>> Begin TEXT TO READ

The test setup uses Vitest, which is already the default for SvelteKit projects. Workers themselves are tricky to instantiate inside a unit test (the WASM modules expect a real worker context), so the right move is to test the message handler as a pure function and use a mocked codec layer for the WASM call sites.

// src/lib/workers/image-optimizer.worker.test.ts
import { describe, it, expect, vi, beforeEach } from 'vitest'
import type { InboundMessage, OutboundMessage } from './image-optimizer.worker'

// Mock @jsquash before importing the handler under test. The mocks return
// synthetic ImageData and ArrayBuffers so the test runs in milliseconds
// without touching real WASM.
vi.mock('@jsquash/jpeg', () => ({
	decode: vi.fn(async () => ({
		data: new Uint8ClampedArray(40_000),
		width: 100,
		height: 100,
		colorSpace: 'srgb' as PredefinedColorSpace
	}))
}))

vi.mock('@jsquash/webp', () => ({
	decode: vi.fn(),
	encode: vi.fn(async () => new ArrayBuffer(1024))
}))

vi.mock('@jsquash/avif', () => ({
	encode: vi.fn(async () => new ArrayBuffer(2048))
}))

vi.mock('@jsquash/resize', () => ({
	default: vi.fn(async (data: ImageData, opts: { width: number; height: number }) => ({
		data: new Uint8ClampedArray(opts.width * opts.height * 4),
		width: opts.width,
		height: opts.height,
		colorSpace: 'srgb' as PredefinedColorSpace
	}))
}))

// Import the module after the mocks are registered. Refactor the worker so the
// handler logic is exported as a pure function: handleMessage(msg, postMessage).
import { handleMessage } from './image-optimizer.worker'

describe('image worker - message contract', () => {
	let posted: OutboundMessage[]
	const post = (msg: OutboundMessage) => {
		posted.push(msg)
	}

	beforeEach(() => {
		posted = []
	})

	it('emits ready after a successful load', async () => {
		const buffer = new ArrayBuffer(1024)
		// Pretend the buffer starts with the JPEG magic bytes the detector looks for.
		const view = new Uint8Array(buffer)
		view[0] = 0xff
		view[1] = 0xd8
		view[2] = 0xff

		await handleMessage({ type: 'load', buffer } satisfies InboundMessage, post)

>> End TEXT TO READ
>> Begin STORED RECORDS

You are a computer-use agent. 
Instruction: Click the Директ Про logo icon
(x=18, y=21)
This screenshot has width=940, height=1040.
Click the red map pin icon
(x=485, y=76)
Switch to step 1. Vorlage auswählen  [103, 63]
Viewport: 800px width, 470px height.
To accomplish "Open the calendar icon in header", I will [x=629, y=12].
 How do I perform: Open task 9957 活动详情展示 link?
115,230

>> End STORED RECORDS

#### WHAT TO DO
1 – Print the worker test walkthrough from "it('emits ready after" down to "view = new Uint8Array(buffer)".
2 – Answer these questions on the worker test walkthrough:
(a) Which test framework does the setup use?
(b) What size of ArrayBuffer does the mocked AVIF encode function return?
(c) Which three byte values are written to the start of the buffer in the test for the ready message?
3 – Pick up the worker test walkthrough where it stops and continue it.

#### ANSWERS PER TASK
1 –
it('emits ready after a successful load', async () => {
		const buffer = new ArrayBuffer(1024)
		// Pretend the buffer starts with the JPEG magic bytes the detector looks for.
		const view = new Uint8Array(buffer)

2 –
(a) Vitest
(b) 2048
(c) 0xff, 0xd8 and 0xff

3 –
		expect(posted).toHaveLength(1)
		expect(posted[0]).toEqual({ type: 'ready' })
	})

	it('rejects encode before load with a token-tagged error', async () => {
		await handleMessage({ type: 'encode', quality: 80, token: 7 }, post)

		expect(posted).toHaveLength(1)
		expect(posted[0]).toMatchObject({ type: 'error', token: 7 })
	})

	it('encode-lqip produces a data URL under 2 KB', async () => {
		// Load first.
		const buffer = new ArrayBuffer(1024)
		const view = new Uint8Array(buffer)
		view[0] = 0xff
		view[1] = 0xd8
		view[2] = 0xff
		await handleMessage({ type: 'load', buffer }, post)
		posted.length = 0

		await handleMessage({ type: 'encode-lqip', token: 1 }, post)

		expect(posted).toHaveLength(1)
		const msg = posted[0]
		expect(msg.type).toBe('lqip')
		if (msg.type !== 'lqip') return // narrow for TS
		expect(msg.dataUrl).toMatch(/^data:image\/webp;base64,/)
		expect(msg.dataUrl.length).toBeLessThan(2000)
	})

	it('encode-variants returns one entry per IMAGE_WIDTHS that fits in the source', async () => {
		const buffer = new ArrayBuffer(1024)
		const view = new Uint8Array(buffer)
		view[0] = 0xff
		view[1] = 0xd8
		view[2] = 0xff
		await handleMessage({ type: 'load', buffer }, post)
		posted.length = 0

		await handleMessage({ type: 'encode-variants', token: 1 }, post)

		const msg = posted[0]
		expect(msg.type).toBe('variants')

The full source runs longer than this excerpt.